- TASK REQUIREMENTS
No pictures belong in the copy, but every line of the material below must be reproduced exactly.

- RECORDS PROVIDED
···

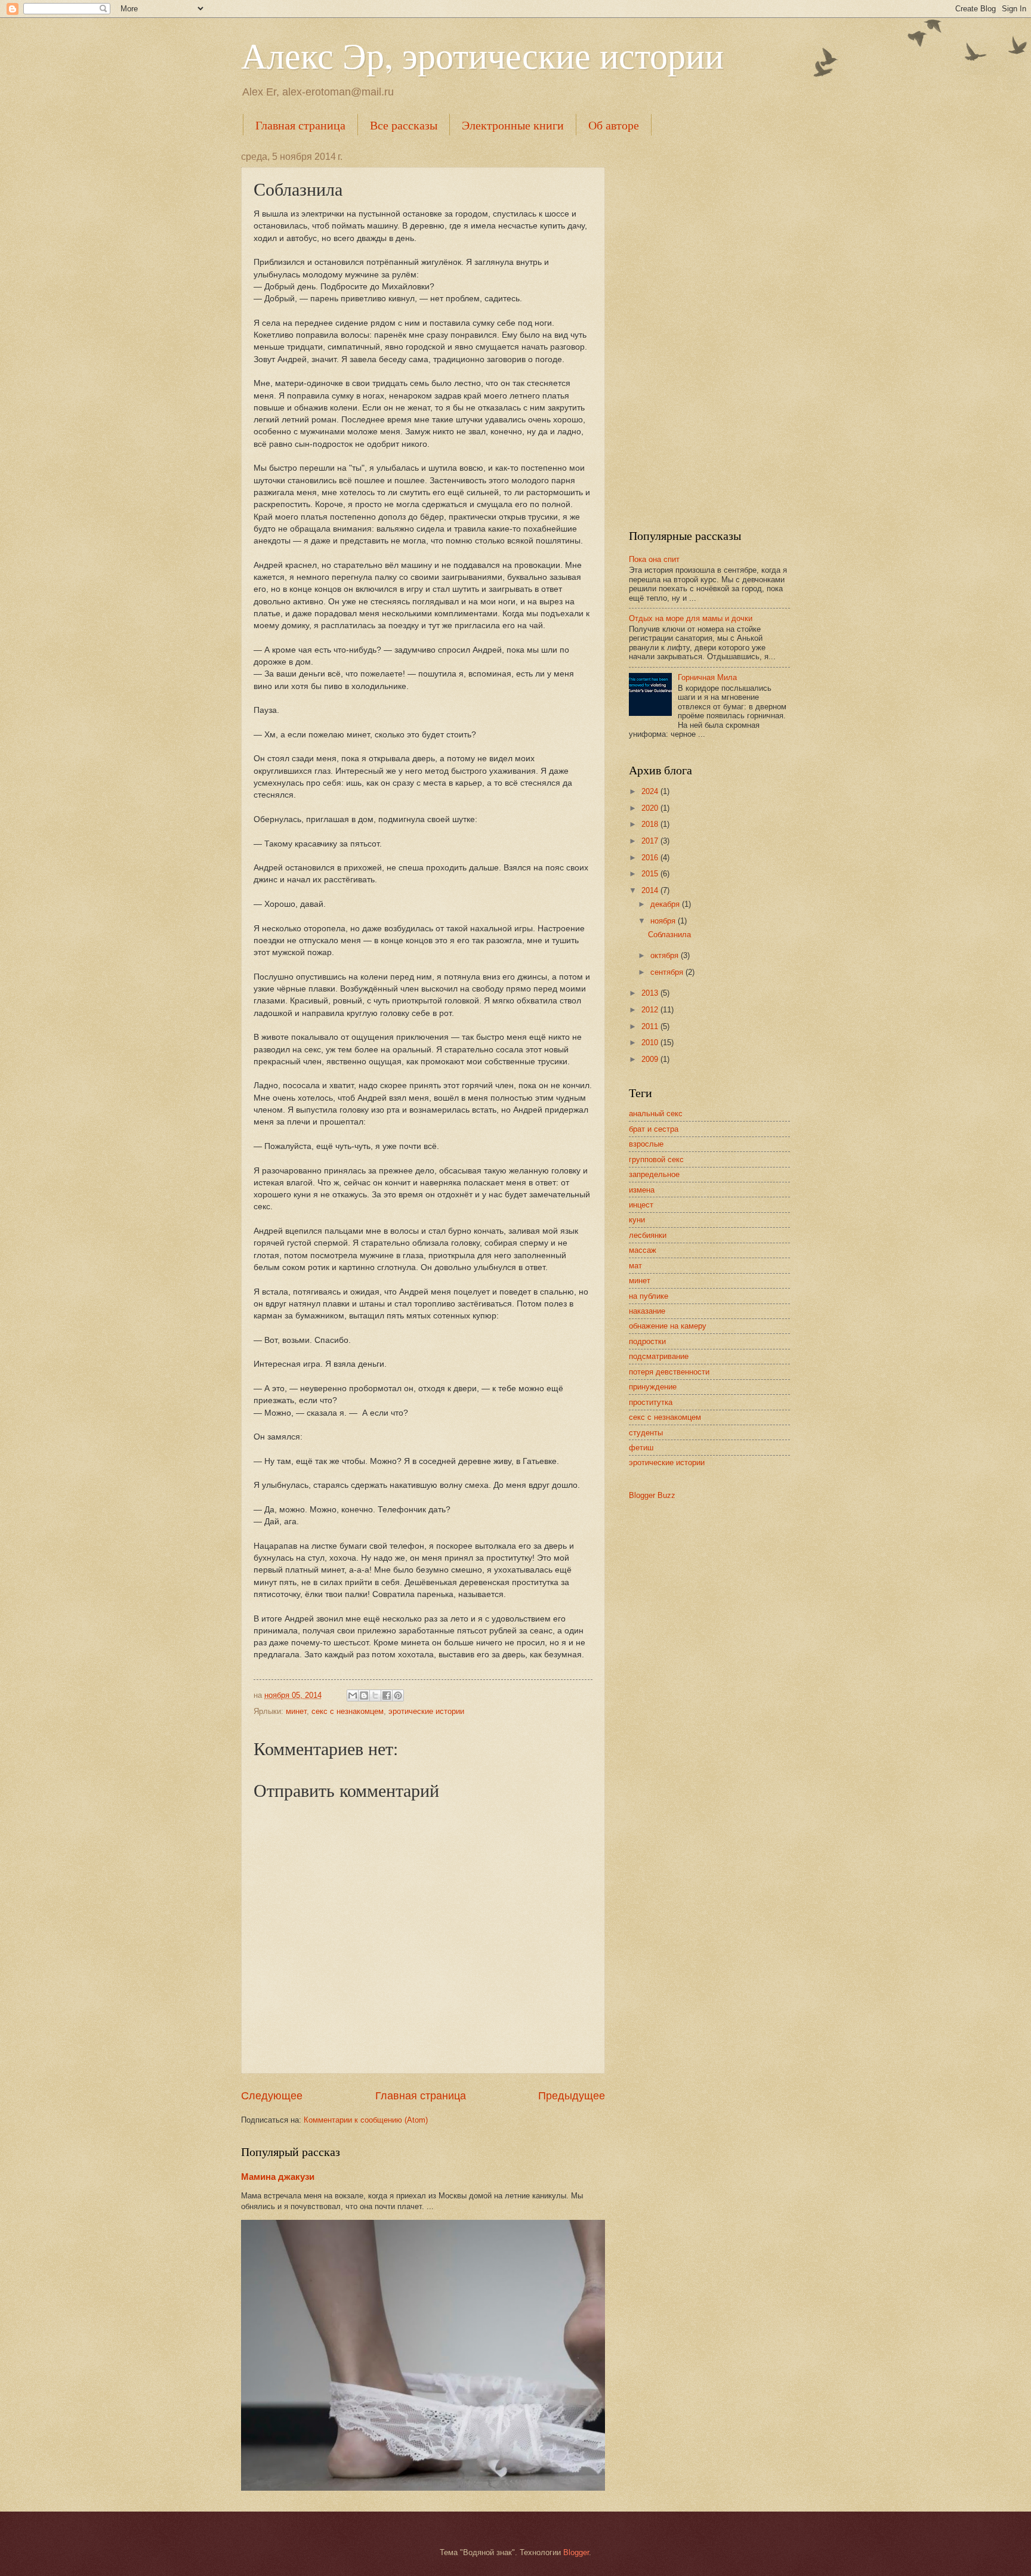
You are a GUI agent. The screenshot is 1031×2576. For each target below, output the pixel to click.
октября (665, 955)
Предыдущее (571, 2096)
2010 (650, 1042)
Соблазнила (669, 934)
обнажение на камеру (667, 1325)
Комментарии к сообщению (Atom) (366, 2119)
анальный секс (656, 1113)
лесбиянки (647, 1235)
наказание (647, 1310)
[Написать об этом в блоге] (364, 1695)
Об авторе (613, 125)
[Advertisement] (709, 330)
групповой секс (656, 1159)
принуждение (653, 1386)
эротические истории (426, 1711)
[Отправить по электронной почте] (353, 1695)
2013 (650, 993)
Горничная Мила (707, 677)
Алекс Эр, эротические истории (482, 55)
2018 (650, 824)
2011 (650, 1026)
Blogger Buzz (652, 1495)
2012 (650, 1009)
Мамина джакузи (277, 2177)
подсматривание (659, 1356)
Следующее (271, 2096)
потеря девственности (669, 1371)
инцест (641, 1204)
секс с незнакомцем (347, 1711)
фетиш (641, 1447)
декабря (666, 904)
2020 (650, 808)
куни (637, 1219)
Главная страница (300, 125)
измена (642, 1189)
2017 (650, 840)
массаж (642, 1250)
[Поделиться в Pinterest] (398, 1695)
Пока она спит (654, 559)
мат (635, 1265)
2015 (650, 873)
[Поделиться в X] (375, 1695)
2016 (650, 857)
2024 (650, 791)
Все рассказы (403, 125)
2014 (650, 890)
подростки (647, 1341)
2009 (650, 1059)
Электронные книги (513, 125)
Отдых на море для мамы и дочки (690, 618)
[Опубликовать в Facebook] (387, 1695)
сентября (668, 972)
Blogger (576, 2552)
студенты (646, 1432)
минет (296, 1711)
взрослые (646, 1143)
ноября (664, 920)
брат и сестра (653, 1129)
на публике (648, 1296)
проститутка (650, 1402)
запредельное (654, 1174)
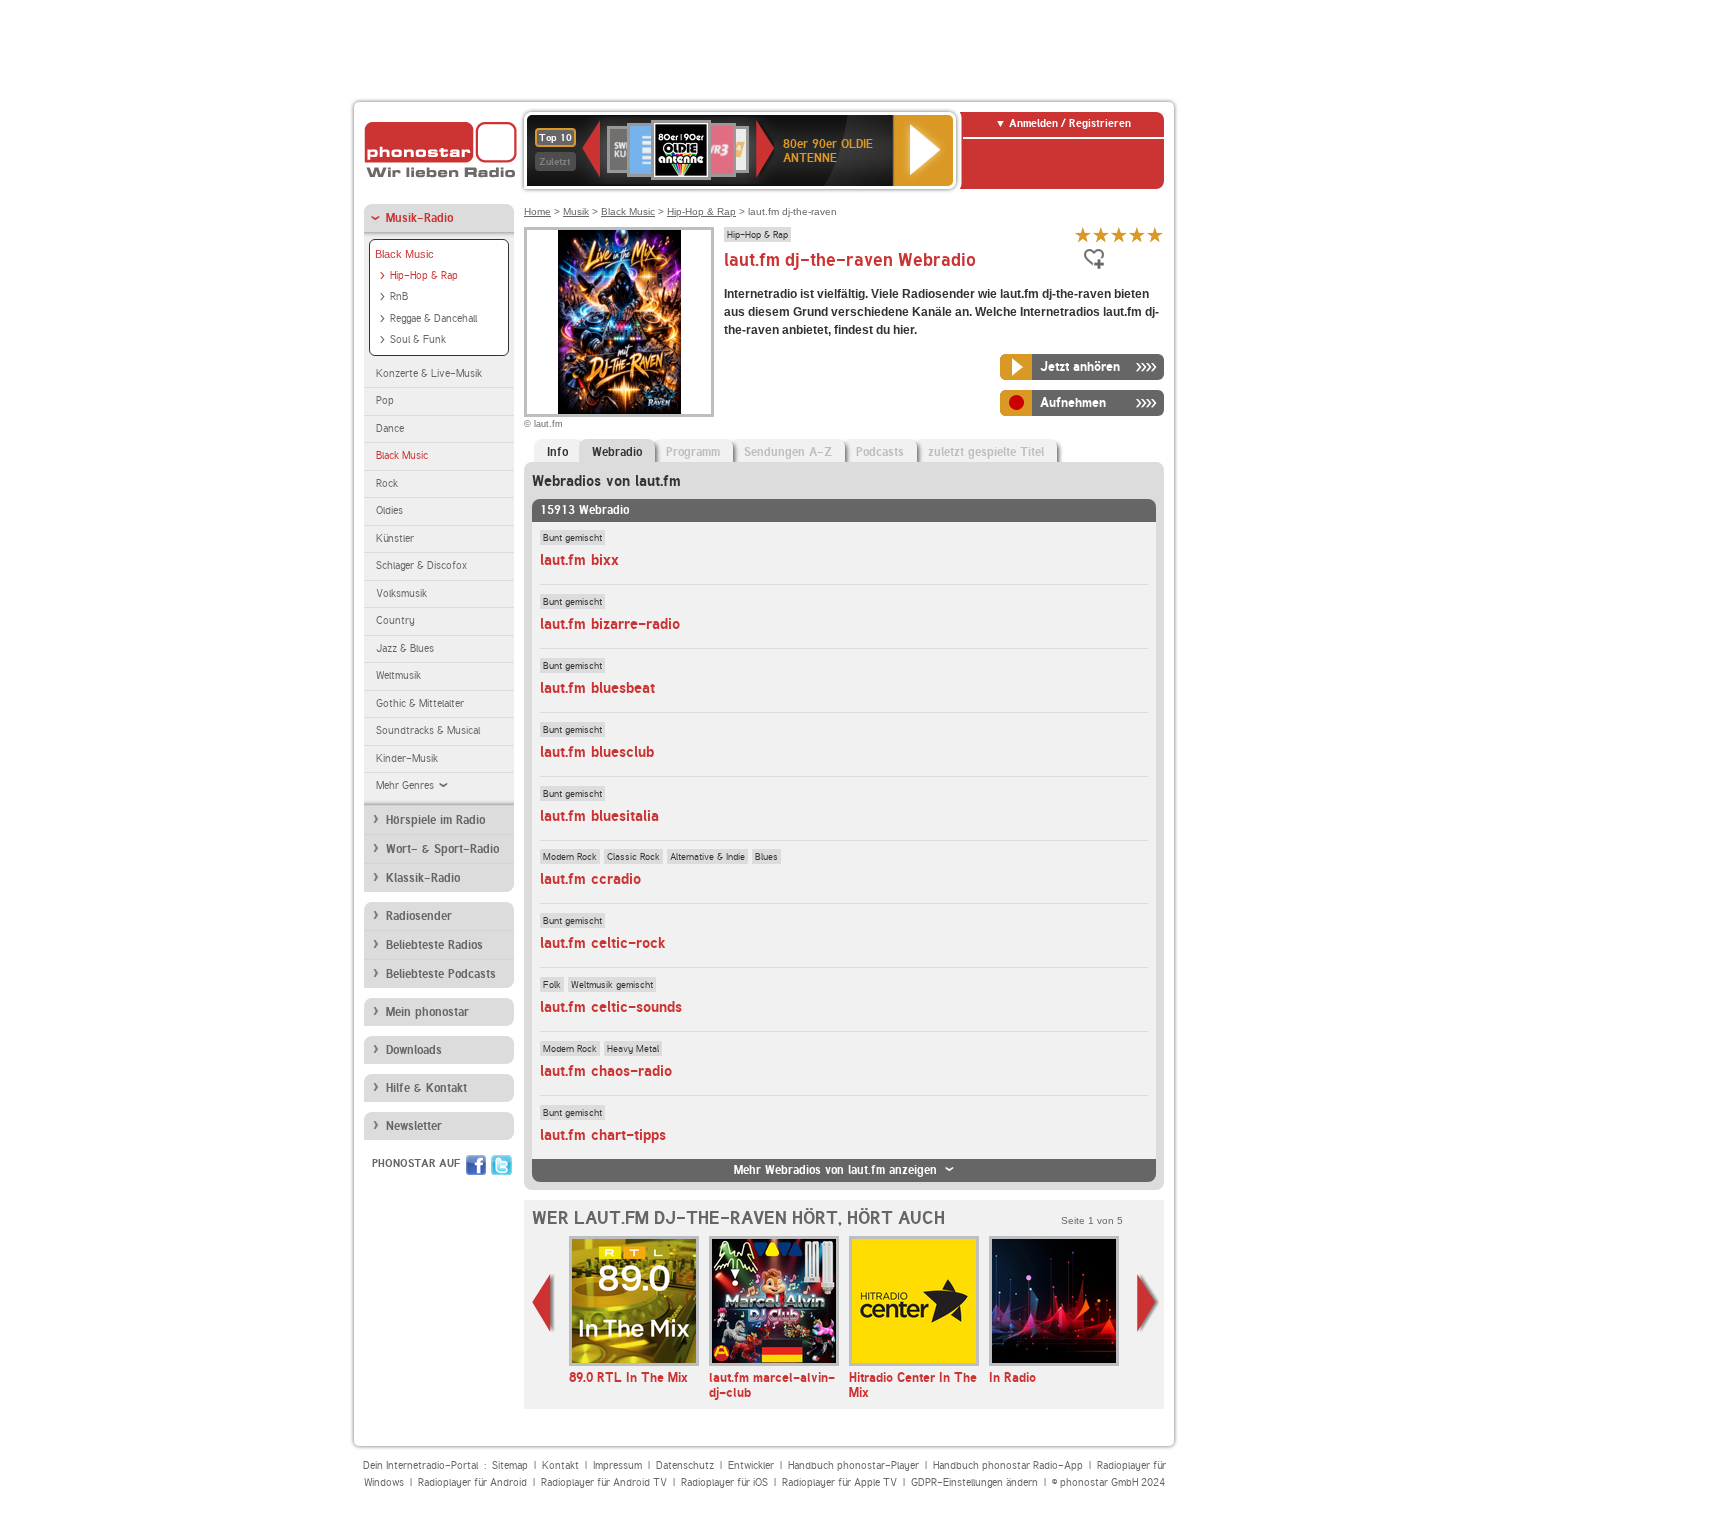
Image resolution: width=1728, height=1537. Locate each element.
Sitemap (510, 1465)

···

- TASK ANSWER
You are a GUI agent. The screenshot is 1031×2576. For each target below, output the pixel to click.
октября (665, 955)
Предыдущее (571, 2096)
2010 (650, 1042)
Соблазнила (669, 934)
обнажение на камеру (667, 1325)
Комментарии к сообщению (Atom) (366, 2119)
анальный секс (656, 1113)
лесбиянки (647, 1235)
наказание (647, 1310)
[Написать об этом в блоге] (364, 1695)
Об авторе (613, 125)
[Advertisement] (709, 330)
групповой секс (656, 1159)
принуждение (653, 1386)
эротические истории (426, 1711)
[Отправить по электронной почте] (353, 1695)
2013 (650, 993)
Горничная Мила (707, 677)
Алекс Эр, эротические истории (482, 55)
2018 (650, 824)
2011 (650, 1026)
Blogger Buzz (652, 1495)
2012 (650, 1009)
Мамина джакузи (277, 2177)
подсматривание (659, 1356)
Следующее (271, 2096)
потеря девственности (669, 1371)
инцест (641, 1204)
секс с незнакомцем (347, 1711)
фетиш (641, 1447)
декабря (666, 904)
2020 (650, 808)
куни (637, 1219)
Главная страница (300, 125)
измена (642, 1189)
2017 (650, 840)
массаж (642, 1250)
[Поделиться в Pinterest] (398, 1695)
Пока она спит (654, 559)
мат (635, 1265)
2015 (650, 873)
[Поделиться в X] (375, 1695)
2016 (650, 857)
2024 (650, 791)
Все рассказы (403, 125)
2014 (650, 890)
подростки (647, 1341)
2009 (650, 1059)
Электронные книги (513, 125)
Отдых на море для мамы и дочки (690, 618)
[Опубликовать в Facebook] (387, 1695)
сентября (668, 972)
Blogger (576, 2552)
студенты (646, 1432)
минет (296, 1711)
взрослые (646, 1143)
ноября (664, 920)
брат и сестра (653, 1129)
на публике (648, 1296)
проститутка (650, 1402)
запредельное (654, 1174)
Image resolution: width=1728, height=1537. Locate each element.
Sitemap (510, 1465)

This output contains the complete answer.